**What to work on**
Even where a record seems odd, copy it exactly as it appears below.

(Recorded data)
[Start of section]

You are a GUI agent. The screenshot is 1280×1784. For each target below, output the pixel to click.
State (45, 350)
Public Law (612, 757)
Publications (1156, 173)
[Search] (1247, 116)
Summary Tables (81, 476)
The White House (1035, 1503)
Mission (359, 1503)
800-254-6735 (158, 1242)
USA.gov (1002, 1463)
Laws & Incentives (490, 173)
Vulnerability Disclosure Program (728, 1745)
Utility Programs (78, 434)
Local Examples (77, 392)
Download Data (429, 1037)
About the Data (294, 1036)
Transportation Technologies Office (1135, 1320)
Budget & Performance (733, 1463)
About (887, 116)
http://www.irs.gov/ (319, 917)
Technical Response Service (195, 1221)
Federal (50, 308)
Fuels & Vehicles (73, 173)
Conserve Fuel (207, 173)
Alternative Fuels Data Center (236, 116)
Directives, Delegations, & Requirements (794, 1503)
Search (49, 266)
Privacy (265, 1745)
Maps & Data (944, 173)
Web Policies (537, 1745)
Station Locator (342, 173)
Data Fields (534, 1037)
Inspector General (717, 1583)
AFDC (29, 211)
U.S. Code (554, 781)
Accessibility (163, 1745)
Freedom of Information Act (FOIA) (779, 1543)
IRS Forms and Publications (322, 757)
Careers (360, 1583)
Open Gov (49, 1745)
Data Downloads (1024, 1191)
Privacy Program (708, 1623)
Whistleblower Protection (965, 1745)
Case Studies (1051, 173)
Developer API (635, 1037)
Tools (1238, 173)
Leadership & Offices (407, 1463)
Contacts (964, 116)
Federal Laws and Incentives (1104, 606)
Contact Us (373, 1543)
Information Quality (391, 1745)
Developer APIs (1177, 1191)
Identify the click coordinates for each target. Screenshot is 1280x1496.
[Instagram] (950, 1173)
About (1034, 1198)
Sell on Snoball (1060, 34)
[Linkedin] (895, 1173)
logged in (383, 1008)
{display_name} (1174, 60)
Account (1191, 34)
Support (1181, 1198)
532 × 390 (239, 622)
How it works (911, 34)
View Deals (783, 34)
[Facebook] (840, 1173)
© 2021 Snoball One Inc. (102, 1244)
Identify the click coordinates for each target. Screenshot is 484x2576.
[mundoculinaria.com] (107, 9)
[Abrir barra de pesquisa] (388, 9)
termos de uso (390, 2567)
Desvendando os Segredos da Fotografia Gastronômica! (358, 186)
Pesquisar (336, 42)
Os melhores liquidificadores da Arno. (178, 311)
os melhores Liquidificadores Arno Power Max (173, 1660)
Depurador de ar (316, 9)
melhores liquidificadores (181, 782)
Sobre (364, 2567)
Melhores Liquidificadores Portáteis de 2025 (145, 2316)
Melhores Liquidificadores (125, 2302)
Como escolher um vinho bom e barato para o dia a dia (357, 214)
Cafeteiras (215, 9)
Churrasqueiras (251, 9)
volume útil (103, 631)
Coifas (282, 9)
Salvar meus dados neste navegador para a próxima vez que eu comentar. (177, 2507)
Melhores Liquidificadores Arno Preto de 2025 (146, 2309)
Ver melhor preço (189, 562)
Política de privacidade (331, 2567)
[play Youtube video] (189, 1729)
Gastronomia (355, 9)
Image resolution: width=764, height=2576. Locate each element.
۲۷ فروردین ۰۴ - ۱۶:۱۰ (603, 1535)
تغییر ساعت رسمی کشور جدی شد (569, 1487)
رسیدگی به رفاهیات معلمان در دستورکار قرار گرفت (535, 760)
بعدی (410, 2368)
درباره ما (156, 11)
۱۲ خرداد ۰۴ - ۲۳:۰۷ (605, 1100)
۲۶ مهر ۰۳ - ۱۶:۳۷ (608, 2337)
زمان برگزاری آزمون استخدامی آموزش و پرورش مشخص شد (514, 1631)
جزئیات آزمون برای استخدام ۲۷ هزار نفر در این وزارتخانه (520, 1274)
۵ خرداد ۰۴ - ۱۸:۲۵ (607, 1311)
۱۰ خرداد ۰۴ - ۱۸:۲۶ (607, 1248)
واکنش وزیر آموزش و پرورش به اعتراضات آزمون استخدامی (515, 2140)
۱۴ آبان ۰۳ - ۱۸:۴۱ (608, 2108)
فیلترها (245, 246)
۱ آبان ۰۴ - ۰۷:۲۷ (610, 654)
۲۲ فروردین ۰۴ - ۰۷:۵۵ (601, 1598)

[End of section]

**Response area**
You are a GUI agent. The screenshot is 1280×1784. For each target below, output the pixel to click.
State (45, 350)
Public Law (612, 757)
Publications (1156, 173)
[Search] (1247, 116)
Summary Tables (81, 476)
The White House (1035, 1503)
Mission (359, 1503)
800-254-6735 (158, 1242)
USA.gov (1002, 1463)
Laws & Incentives (490, 173)
Vulnerability Disclosure Program (728, 1745)
Utility Programs (78, 434)
Local Examples (77, 392)
Download Data (429, 1037)
About the Data (294, 1036)
Transportation Technologies Office (1135, 1320)
Budget & Performance (733, 1463)
About (887, 116)
http://www.irs.gov/ (319, 917)
Technical Response Service (195, 1221)
Federal (50, 308)
Fuels & Vehicles (73, 173)
Conserve Fuel (207, 173)
Alternative Fuels Data Center (236, 116)
Directives, Delegations, & Requirements (794, 1503)
Search (49, 266)
Privacy (265, 1745)
Maps & Data (944, 173)
Web Policies (537, 1745)
Station Locator (342, 173)
Data Fields (534, 1037)
Inspector General (717, 1583)
AFDC (29, 211)
U.S. Code (554, 781)
Accessibility (163, 1745)
Freedom of Information Act (FOIA) (779, 1543)
IRS Forms and Publications (322, 757)
Careers (360, 1583)
Open Gov (49, 1745)
Data Downloads (1024, 1191)
Privacy Program (708, 1623)
Whistleblower Protection (965, 1745)
Case Studies (1051, 173)
Developer API (635, 1037)
Tools (1238, 173)
Leadership & Offices (407, 1463)
Contacts (964, 116)
Federal Laws and Incentives (1104, 606)
Contact Us (373, 1543)
Information Quality (391, 1745)
Developer APIs (1177, 1191)
Identify the click coordinates for each target. Screenshot is 1280x1496.
[Instagram] (950, 1173)
About (1034, 1198)
Sell on Snoball (1060, 34)
[Linkedin] (895, 1173)
logged in (383, 1008)
{display_name} (1174, 60)
Account (1191, 34)
Support (1181, 1198)
532 × 390 (239, 622)
How it works (911, 34)
View Deals (783, 34)
[Facebook] (840, 1173)
© 2021 Snoball One Inc. (102, 1244)
Identify the click coordinates for each target. Screenshot is 484x2576.
[mundoculinaria.com] (107, 9)
[Abrir barra de pesquisa] (388, 9)
termos de uso (390, 2567)
Desvendando os Segredos da Fotografia Gastronômica! (358, 186)
Pesquisar (336, 42)
Os melhores liquidificadores da Arno. (178, 311)
os melhores Liquidificadores Arno Power Max (173, 1660)
Depurador de ar (316, 9)
melhores liquidificadores (181, 782)
Sobre (364, 2567)
Melhores Liquidificadores Portáteis de 2025 (145, 2316)
Melhores Liquidificadores (125, 2302)
Como escolher um vinho bom e barato para o dia a dia (357, 214)
Cafeteiras (215, 9)
Churrasqueiras (251, 9)
volume útil (103, 631)
Coifas (282, 9)
Salvar meus dados neste navegador para a próxima vez que eu comentar. (177, 2507)
Melhores Liquidificadores Arno Preto de 2025 (146, 2309)
Ver melhor preço (189, 562)
Política de privacidade (331, 2567)
[play Youtube video] (189, 1729)
Gastronomia (355, 9)
Image resolution: width=764, height=2576. Locate each element.
۲۷ فروردین ۰۴ - ۱۶:۱۰ (603, 1535)
تغییر ساعت رسمی کشور جدی شد (569, 1487)
رسیدگی به رفاهیات معلمان در دستورکار قرار گرفت (535, 760)
بعدی (410, 2368)
درباره ما (156, 11)
۱۲ خرداد ۰۴ - ۲۳:۰۷ (605, 1100)
۲۶ مهر ۰۳ - ۱۶:۳۷ (608, 2337)
زمان برگزاری آزمون استخدامی آموزش و پرورش مشخص شد (514, 1631)
جزئیات آزمون برای استخدام ۲۷ هزار نفر در این وزارتخانه (520, 1274)
۵ خرداد ۰۴ - ۱۸:۲۵ (607, 1311)
۱۰ خرداد ۰۴ - ۱۸:۲۶ (607, 1248)
واکنش وزیر آموزش و پرورش به اعتراضات آزمون استخدامی (515, 2140)
۱۴ آبان ۰۳ - ۱۸:۴۱ (608, 2108)
فیلترها (245, 246)
۱ آبان ۰۴ - ۰۷:۲۷ (610, 654)
۲۲ فروردین ۰۴ - ۰۷:۵۵ (601, 1598)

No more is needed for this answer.